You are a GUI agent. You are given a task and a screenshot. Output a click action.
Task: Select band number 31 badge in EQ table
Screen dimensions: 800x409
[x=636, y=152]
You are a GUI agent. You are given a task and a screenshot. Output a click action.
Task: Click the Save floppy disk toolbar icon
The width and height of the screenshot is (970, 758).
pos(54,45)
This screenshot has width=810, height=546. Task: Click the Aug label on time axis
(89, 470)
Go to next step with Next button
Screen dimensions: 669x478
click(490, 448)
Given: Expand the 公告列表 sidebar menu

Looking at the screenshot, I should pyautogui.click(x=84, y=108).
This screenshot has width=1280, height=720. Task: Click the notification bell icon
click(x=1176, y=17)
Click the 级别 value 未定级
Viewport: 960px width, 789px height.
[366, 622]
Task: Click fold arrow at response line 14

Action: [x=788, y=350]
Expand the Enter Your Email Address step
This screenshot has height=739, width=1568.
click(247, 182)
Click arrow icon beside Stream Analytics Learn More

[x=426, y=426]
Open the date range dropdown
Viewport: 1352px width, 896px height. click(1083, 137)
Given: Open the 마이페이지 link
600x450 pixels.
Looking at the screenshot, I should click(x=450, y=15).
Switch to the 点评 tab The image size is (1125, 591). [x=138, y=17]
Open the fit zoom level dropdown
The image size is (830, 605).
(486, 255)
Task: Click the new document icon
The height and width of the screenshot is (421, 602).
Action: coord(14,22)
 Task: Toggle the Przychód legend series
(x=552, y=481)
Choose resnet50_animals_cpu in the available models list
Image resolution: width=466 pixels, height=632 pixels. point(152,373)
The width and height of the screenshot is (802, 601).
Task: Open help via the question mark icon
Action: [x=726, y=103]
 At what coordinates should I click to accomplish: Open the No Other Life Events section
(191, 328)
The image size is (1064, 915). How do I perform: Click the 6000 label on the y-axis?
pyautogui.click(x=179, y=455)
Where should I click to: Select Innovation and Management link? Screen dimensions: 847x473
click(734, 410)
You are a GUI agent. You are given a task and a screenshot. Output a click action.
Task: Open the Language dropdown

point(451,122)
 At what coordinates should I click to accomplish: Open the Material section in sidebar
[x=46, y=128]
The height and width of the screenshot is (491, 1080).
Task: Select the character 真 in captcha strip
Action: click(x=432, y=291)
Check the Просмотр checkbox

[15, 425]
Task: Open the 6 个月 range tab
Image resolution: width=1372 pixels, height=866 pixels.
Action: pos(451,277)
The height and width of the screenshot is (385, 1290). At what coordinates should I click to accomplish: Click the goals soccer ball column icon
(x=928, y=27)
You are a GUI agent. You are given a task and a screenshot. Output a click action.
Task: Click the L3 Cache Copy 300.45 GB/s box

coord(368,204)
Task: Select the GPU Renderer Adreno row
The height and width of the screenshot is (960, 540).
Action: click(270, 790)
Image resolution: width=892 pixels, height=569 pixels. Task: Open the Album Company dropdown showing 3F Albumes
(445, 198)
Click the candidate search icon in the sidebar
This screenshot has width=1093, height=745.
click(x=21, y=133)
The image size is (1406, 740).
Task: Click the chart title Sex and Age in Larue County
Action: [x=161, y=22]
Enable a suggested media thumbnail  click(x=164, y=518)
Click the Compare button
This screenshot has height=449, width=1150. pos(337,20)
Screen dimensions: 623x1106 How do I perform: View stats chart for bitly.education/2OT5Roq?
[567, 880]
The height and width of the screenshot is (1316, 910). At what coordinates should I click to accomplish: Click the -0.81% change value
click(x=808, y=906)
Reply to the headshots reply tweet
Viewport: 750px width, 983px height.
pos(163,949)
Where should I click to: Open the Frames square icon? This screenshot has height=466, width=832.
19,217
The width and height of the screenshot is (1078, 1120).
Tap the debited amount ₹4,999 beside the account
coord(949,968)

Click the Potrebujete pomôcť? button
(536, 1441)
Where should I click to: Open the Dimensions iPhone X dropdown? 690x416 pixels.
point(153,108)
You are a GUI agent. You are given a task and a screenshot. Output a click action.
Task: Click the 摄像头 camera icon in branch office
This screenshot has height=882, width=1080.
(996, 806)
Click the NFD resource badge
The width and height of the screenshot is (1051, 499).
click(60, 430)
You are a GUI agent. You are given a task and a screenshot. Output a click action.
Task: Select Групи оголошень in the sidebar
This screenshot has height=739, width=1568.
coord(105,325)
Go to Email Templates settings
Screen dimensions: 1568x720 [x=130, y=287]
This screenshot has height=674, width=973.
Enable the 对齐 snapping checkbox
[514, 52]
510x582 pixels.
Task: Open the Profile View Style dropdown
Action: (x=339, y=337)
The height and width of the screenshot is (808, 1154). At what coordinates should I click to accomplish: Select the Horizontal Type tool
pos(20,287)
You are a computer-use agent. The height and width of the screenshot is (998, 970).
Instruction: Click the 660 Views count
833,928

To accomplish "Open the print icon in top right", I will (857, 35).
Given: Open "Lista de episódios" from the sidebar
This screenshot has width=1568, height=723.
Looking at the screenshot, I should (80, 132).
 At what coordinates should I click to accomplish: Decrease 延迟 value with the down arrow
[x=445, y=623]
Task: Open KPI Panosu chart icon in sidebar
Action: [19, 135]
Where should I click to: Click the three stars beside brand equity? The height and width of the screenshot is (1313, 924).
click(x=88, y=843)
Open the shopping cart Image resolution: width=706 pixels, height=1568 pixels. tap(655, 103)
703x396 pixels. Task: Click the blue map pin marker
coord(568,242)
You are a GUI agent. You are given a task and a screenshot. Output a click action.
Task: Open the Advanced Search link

·····

• **Aim of the exercise**
The expected result is every line from the material above that includes "step".

• **Exercise solution**
Go to next step with Next button
Expand the Enter Your Email Address step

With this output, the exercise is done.